Atlantic Yards Report
Here's a shocker one of the two key guys behind the front operation for Bruce Ratner's bowling-for-green cards scheme has a track record of being a sleazeball.
Paul Levinsohn, one of two Managing Principals in the New York City Regional Center--the investment vehicle Forest City Ratner aims to use to raise $249 million (mainly) from Chinese millionaires--has a bit of a history as an operator, exploiting a legal loophole to get rich.
He has an important cameo in The Soprano State: New Jersey's Culture of Corruption, by Bob Ingle and Sandy McClure [NLG: no relation] (as pointed out to me by Michael D.D. White):
Gary Taffet and Paul Levinsohn went from being on [Governor Jim] McGreevey's election campaign to being chief of staff and chief counsel, respectively. Their tenure was short-lived, however, and they became known as "the Billboard Boys."

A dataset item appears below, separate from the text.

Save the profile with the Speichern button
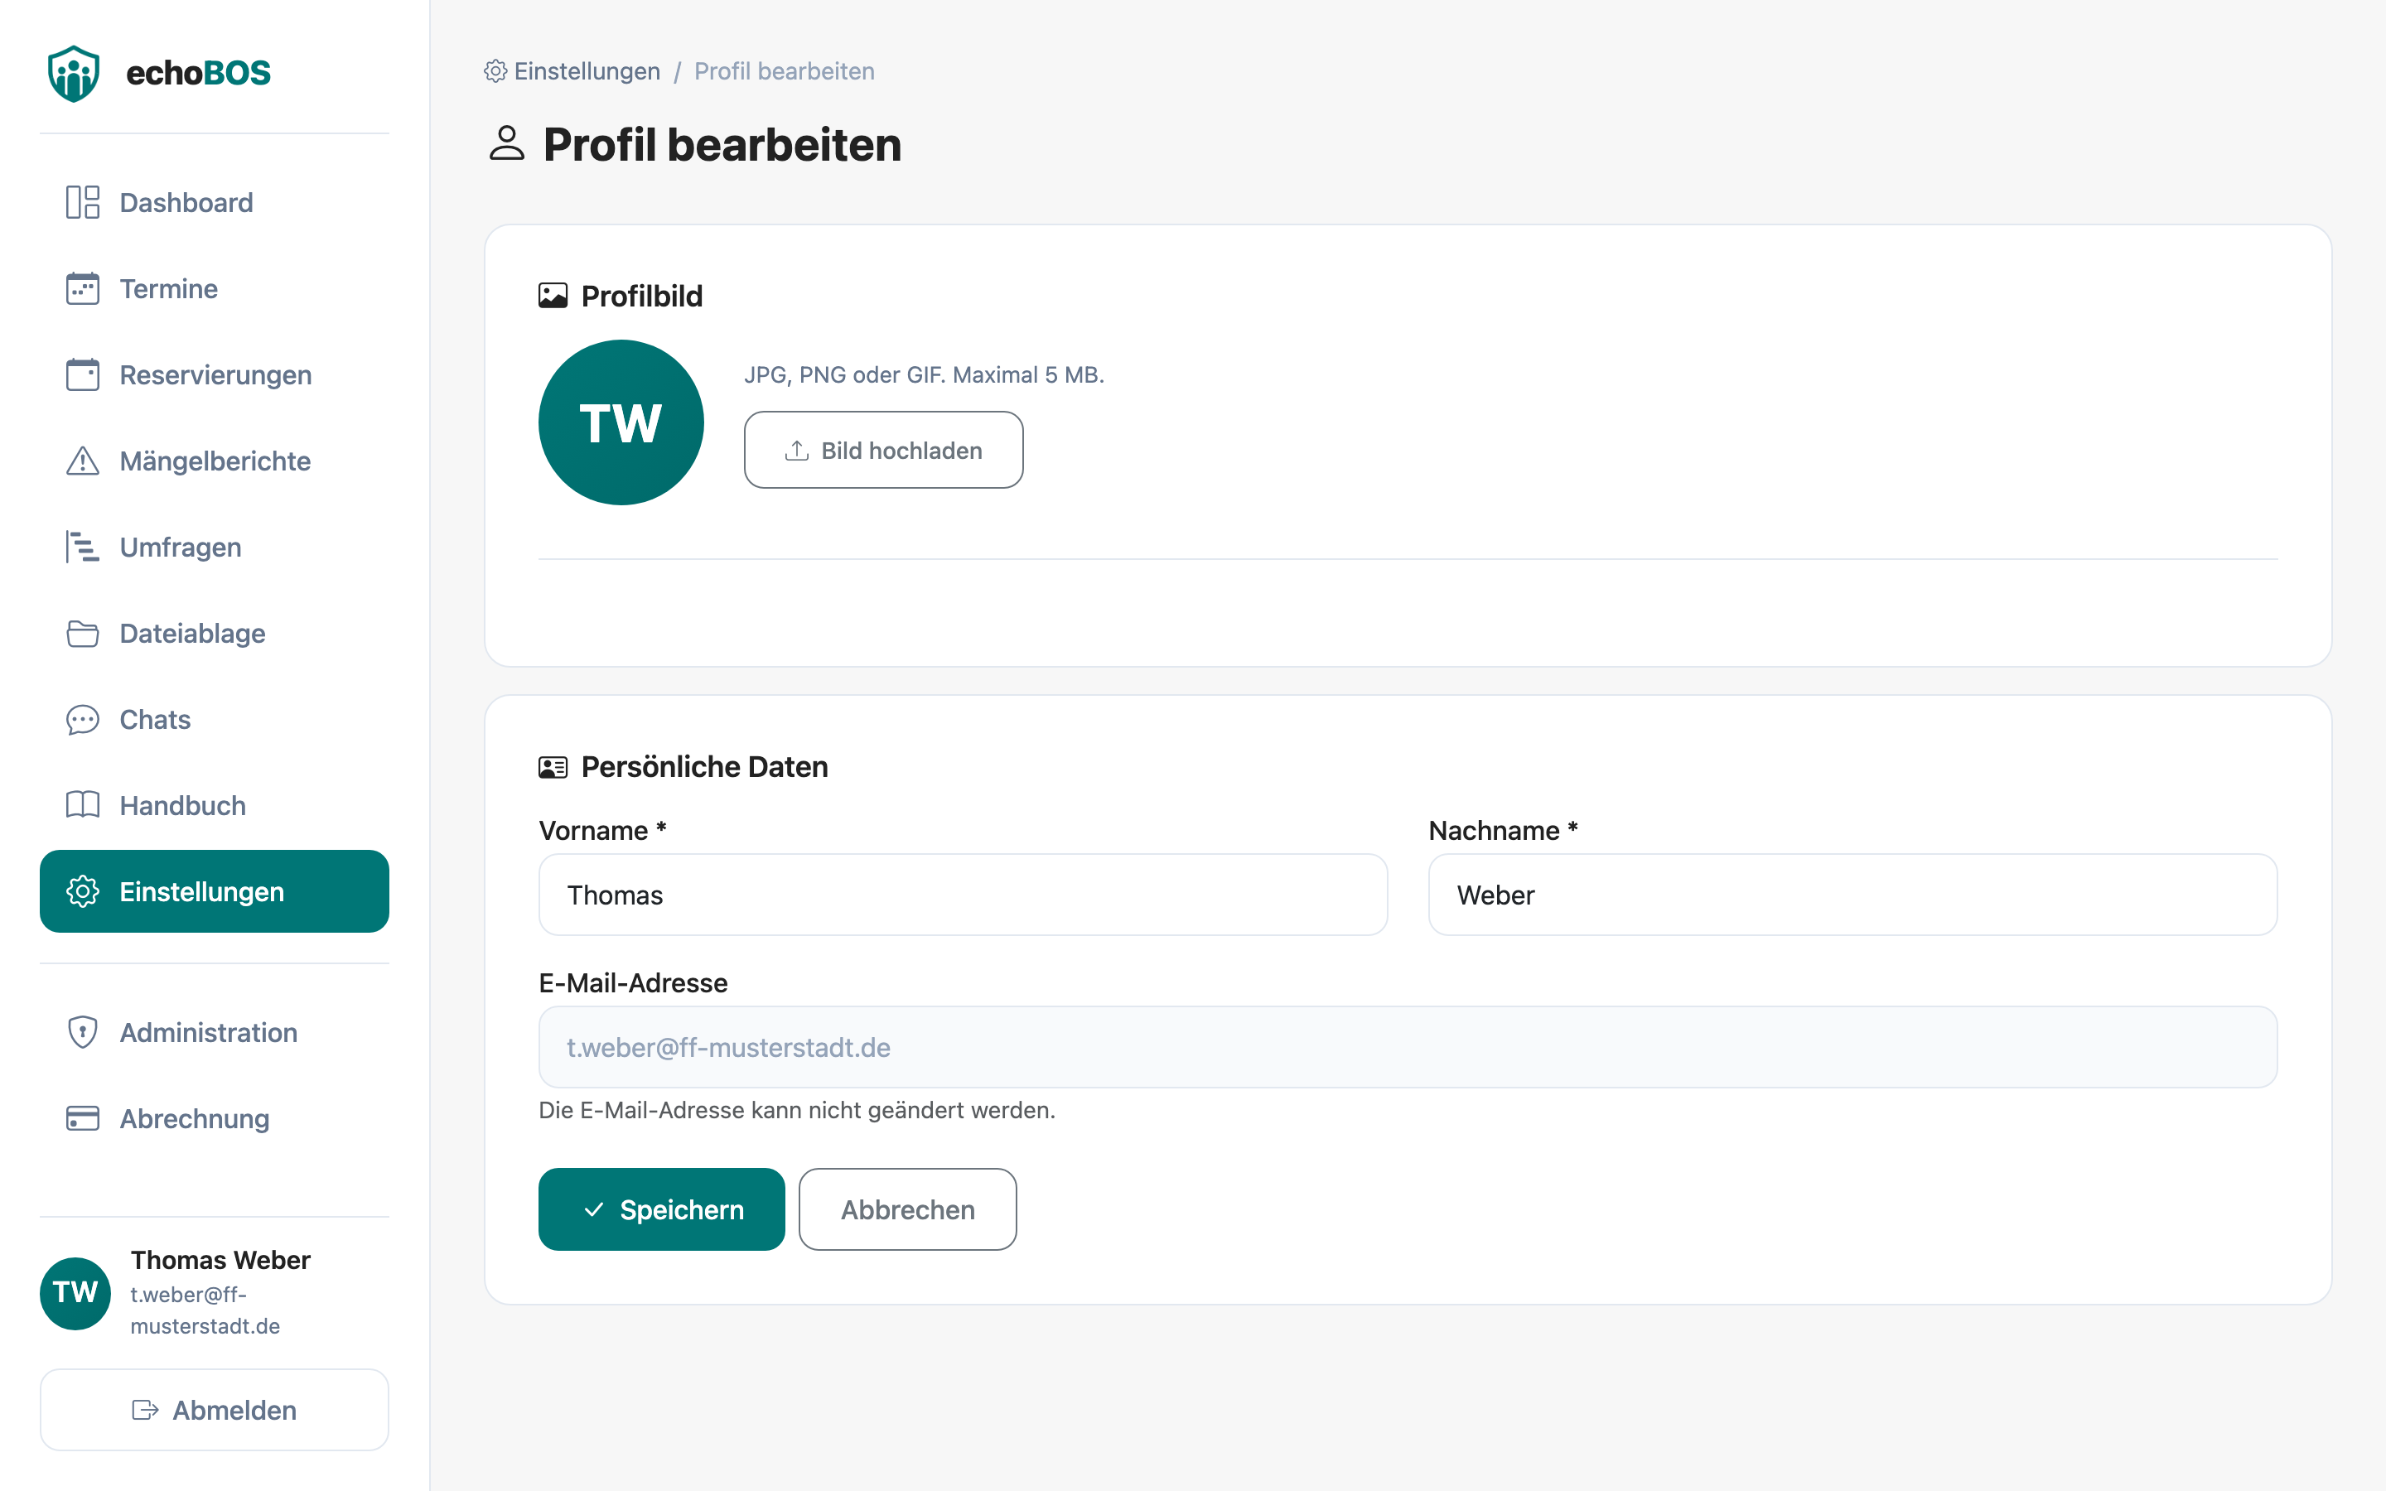 pyautogui.click(x=662, y=1209)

Levinsohn and Taffet formed a billboard business three years before McGreevey's inauguration whiel working for McGreevey's campaign and with everyone knowing their clout with McGreevey--correctly predicted to be the next governor.
...[Philcor Media] developed billboards for which they needed local and state agency approval.
Just before becoming part of the McGreevey administration, Taffet and Levinsohn sold the approved billboards and billboard sites for $4 million. The Philadelphia Inquirer investigated and reported: "[Francis] Doyle is identified on public documents as the sole owner of Philcor, but his corporation received none of the billboard proceeds, sale documents show. Instead, the money was distributed to two corporations extablished by Taffet and Levinsohn.
But those corporations were not part of the public documents seeking government approvals.
Levinsohn claimed he and his partner sold the billboard company five days before McGreevey took office and they became state employees. However, according to the book, Levinsohn actually was sworn in a month earlier and was still doing billboard business with NJ Transit--even though that's against state law.
NoLandGrab: Amazingly, there really isn't a single aspect of Atlantic Yards that's on the up and up.